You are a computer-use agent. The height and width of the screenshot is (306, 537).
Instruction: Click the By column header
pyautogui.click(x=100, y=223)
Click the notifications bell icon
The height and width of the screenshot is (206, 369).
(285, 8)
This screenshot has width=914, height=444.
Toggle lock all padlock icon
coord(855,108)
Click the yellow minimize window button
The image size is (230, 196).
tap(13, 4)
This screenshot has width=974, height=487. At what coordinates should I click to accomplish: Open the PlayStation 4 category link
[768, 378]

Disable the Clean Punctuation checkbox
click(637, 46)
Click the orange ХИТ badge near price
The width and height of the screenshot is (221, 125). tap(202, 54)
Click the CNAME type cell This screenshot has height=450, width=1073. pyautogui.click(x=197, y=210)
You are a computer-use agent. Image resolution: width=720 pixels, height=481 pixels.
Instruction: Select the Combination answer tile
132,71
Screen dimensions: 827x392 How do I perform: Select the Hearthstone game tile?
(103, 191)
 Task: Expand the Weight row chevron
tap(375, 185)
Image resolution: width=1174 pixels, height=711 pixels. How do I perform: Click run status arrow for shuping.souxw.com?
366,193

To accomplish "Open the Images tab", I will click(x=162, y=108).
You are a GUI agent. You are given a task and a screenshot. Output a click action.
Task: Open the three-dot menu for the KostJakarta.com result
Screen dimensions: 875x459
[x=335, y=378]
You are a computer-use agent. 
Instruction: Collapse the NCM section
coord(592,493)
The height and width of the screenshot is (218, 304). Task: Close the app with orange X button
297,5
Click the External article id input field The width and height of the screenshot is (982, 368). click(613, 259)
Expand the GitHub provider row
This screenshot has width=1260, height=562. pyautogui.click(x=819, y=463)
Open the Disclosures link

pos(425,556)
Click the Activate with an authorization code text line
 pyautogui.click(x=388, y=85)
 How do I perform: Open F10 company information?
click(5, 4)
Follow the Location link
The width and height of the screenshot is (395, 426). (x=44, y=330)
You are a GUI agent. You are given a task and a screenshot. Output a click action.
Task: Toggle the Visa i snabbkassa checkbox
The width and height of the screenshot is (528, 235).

════════

Retype exactly, please, only the lines of the entries that run from the one containing "Task: Expand the Weight row chevron" to the last.

## Answer space
 Task: Expand the Weight row chevron
tap(375, 185)
Image resolution: width=1174 pixels, height=711 pixels. How do I perform: Click run status arrow for shuping.souxw.com?
366,193

To accomplish "Open the Images tab", I will click(x=162, y=108).
You are a GUI agent. You are given a task and a screenshot. Output a click action.
Task: Open the three-dot menu for the KostJakarta.com result
Screen dimensions: 875x459
[x=335, y=378]
You are a computer-use agent. 
Instruction: Collapse the NCM section
coord(592,493)
The height and width of the screenshot is (218, 304). Task: Close the app with orange X button
297,5
Click the External article id input field The width and height of the screenshot is (982, 368). click(613, 259)
Expand the GitHub provider row
This screenshot has width=1260, height=562. pyautogui.click(x=819, y=463)
Open the Disclosures link

pos(425,556)
Click the Activate with an authorization code text line
 pyautogui.click(x=388, y=85)
 How do I perform: Open F10 company information?
click(5, 4)
Follow the Location link
The width and height of the screenshot is (395, 426). (x=44, y=330)
You are a GUI agent. You are given a task and a screenshot. Output a click action.
Task: Toggle the Visa i snabbkassa checkbox
The width and height of the screenshot is (528, 235).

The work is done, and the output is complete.